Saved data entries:
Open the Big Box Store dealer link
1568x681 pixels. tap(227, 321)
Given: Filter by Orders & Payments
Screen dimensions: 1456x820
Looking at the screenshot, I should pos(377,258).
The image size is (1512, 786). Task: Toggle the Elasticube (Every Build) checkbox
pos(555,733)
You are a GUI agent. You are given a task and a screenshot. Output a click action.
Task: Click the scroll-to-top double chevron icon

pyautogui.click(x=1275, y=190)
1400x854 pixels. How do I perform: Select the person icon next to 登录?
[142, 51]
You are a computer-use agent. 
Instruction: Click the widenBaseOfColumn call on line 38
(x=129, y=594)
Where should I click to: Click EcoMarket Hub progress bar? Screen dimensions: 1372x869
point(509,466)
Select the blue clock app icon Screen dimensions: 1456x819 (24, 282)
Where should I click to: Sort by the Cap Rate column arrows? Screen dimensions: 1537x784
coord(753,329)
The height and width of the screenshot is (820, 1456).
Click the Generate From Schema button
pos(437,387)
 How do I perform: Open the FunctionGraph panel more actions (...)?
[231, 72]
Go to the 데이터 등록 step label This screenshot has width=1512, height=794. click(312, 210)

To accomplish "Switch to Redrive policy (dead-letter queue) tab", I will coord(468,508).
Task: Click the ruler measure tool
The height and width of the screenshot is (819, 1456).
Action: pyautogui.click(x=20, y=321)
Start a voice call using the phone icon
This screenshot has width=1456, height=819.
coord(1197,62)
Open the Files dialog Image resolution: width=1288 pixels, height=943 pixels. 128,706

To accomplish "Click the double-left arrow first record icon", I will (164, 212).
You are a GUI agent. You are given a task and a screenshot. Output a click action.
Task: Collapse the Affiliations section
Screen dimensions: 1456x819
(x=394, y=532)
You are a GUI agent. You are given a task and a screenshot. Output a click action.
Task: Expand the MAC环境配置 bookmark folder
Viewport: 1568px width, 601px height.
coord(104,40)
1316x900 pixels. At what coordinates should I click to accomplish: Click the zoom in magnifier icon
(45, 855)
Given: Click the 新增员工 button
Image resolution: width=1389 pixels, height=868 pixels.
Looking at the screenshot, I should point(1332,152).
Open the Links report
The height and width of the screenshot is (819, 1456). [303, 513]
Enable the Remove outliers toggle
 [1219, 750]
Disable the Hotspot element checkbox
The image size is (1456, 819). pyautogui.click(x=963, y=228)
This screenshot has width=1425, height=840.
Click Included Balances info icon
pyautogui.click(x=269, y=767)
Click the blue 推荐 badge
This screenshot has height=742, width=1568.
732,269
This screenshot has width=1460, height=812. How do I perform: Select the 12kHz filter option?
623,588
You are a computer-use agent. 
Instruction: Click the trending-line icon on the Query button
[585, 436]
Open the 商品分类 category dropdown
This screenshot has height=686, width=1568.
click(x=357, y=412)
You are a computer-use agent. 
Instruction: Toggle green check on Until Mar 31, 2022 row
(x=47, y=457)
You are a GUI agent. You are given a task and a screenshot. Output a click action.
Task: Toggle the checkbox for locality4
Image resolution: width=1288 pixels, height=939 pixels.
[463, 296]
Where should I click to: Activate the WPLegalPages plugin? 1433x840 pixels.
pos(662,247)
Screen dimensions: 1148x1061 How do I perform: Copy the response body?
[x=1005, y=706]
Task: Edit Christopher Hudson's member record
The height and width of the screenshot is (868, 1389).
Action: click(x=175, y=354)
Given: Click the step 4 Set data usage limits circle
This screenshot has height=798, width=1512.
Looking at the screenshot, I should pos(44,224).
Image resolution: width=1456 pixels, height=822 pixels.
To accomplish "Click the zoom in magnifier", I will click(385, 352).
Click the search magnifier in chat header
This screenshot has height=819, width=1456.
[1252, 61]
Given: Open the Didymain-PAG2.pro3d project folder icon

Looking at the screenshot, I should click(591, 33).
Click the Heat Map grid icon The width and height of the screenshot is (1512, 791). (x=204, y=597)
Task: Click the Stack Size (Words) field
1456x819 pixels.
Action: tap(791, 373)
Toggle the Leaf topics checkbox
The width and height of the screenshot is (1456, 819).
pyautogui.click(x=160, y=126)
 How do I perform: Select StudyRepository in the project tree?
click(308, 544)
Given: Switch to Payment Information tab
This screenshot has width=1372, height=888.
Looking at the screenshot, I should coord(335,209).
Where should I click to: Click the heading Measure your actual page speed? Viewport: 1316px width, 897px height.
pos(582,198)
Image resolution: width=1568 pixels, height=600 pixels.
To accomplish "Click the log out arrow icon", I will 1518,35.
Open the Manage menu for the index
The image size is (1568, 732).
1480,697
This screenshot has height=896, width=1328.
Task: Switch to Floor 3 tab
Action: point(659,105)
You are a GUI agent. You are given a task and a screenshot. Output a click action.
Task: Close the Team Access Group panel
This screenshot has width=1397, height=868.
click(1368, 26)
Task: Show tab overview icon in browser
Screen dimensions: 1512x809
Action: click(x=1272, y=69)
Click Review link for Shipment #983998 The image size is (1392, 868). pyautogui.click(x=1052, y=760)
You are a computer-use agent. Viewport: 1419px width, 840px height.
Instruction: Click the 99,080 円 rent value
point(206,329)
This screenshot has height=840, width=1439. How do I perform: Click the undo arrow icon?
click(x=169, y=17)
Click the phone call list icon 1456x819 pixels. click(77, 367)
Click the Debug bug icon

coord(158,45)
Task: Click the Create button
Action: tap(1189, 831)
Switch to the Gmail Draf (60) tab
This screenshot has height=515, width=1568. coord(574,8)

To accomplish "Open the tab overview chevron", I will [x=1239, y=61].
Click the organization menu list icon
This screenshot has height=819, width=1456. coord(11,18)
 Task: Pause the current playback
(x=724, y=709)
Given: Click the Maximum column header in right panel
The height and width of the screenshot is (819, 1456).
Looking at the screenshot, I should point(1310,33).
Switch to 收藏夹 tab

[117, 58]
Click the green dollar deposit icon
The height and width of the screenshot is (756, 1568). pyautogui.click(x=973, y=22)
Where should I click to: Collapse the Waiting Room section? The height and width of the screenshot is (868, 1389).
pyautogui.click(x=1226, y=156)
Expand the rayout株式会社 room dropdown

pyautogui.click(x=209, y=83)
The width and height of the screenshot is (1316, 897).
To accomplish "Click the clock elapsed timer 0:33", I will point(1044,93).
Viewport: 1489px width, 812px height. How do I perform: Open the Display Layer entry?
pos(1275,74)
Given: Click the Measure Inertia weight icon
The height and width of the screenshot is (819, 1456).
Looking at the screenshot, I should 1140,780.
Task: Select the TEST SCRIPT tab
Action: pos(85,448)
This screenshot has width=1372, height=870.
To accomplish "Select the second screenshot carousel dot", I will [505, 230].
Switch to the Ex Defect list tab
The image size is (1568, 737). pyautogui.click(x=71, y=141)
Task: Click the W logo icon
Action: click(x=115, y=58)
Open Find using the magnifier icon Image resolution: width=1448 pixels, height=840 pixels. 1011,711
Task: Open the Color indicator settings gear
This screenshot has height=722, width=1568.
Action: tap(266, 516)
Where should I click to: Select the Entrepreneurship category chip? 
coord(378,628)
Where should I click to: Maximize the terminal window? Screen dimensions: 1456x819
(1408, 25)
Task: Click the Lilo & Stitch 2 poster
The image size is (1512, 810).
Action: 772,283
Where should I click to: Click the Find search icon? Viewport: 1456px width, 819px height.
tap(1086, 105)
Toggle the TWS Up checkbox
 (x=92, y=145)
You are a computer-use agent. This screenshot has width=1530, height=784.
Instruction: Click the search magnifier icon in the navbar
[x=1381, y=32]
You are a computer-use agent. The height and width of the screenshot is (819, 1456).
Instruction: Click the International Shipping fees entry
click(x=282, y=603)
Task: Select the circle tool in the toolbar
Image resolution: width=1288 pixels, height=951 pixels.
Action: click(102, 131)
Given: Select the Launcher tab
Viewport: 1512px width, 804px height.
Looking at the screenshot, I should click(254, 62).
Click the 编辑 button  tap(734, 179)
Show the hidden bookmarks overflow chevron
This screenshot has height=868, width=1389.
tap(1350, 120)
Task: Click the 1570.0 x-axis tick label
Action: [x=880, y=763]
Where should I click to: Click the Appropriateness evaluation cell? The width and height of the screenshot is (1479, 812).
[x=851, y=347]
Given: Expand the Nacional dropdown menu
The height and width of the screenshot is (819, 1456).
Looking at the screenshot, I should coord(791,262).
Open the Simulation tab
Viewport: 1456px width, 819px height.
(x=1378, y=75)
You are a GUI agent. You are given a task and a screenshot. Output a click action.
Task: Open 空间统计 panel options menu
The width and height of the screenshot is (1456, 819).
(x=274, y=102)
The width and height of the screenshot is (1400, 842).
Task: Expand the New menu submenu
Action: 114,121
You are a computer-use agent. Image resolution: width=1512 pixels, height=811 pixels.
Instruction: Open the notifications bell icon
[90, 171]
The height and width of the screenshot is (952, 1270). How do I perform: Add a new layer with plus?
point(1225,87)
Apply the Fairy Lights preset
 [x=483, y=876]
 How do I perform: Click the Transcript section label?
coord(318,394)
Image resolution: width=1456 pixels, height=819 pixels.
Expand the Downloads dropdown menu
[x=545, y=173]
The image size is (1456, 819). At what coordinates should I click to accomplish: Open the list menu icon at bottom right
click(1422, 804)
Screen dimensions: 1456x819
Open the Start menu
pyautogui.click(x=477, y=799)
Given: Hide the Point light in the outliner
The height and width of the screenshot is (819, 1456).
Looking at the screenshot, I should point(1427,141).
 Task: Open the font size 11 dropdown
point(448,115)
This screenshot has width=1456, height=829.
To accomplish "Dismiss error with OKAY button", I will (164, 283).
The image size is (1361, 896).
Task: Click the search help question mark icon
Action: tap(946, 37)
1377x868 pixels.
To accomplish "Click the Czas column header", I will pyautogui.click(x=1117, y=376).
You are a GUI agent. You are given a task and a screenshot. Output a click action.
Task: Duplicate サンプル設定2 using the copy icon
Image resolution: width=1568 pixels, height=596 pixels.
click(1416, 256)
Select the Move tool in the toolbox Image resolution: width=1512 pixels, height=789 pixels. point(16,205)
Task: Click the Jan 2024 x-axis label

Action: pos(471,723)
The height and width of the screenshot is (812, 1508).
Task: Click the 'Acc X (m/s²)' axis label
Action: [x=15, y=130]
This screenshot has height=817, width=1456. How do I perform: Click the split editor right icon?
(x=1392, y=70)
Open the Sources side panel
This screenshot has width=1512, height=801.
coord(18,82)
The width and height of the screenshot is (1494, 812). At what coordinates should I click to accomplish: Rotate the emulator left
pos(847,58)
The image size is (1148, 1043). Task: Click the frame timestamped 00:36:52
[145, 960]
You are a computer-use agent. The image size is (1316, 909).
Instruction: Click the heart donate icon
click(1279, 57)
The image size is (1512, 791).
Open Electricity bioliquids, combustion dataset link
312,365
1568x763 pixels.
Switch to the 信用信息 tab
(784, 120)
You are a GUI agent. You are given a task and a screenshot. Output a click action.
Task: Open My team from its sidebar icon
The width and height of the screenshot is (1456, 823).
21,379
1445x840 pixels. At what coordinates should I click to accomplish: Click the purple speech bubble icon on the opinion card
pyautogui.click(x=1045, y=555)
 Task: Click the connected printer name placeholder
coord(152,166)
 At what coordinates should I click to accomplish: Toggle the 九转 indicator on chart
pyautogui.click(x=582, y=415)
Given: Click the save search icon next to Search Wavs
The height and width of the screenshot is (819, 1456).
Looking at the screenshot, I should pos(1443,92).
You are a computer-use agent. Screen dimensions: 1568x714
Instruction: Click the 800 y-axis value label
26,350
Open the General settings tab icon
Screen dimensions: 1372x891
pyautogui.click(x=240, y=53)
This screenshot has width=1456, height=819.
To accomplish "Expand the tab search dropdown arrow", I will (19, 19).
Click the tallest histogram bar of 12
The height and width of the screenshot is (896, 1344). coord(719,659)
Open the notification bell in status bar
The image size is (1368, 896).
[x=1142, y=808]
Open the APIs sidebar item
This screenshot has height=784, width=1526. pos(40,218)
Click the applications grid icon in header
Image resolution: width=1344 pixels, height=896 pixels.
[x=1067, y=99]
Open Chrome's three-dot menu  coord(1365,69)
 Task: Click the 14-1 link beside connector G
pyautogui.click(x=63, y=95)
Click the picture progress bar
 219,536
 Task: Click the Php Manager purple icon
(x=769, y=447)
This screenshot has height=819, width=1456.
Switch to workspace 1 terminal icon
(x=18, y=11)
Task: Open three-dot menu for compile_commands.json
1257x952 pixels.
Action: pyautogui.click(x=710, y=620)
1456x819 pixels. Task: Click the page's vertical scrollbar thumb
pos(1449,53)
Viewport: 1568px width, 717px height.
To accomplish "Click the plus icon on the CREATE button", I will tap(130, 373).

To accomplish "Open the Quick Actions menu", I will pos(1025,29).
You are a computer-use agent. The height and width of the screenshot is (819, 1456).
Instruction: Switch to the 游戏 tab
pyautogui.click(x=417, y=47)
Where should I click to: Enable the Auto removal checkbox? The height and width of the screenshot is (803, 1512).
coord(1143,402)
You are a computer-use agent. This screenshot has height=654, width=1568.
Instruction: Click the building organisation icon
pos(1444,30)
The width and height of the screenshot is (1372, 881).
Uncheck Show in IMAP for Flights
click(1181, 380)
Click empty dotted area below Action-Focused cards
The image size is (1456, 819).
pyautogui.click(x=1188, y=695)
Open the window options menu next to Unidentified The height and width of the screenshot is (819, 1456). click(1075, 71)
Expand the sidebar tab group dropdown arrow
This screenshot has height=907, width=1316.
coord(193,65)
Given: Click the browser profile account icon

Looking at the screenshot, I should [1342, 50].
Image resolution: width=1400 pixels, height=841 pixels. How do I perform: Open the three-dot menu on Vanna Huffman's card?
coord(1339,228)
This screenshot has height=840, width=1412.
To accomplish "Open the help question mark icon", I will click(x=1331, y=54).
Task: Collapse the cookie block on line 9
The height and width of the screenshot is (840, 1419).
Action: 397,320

Activity:
Show the lines in the entries above that include the string "circle".

Output below:
Given: Click the step 4 Set data usage limits circle
Task: Select the circle tool in the toolbar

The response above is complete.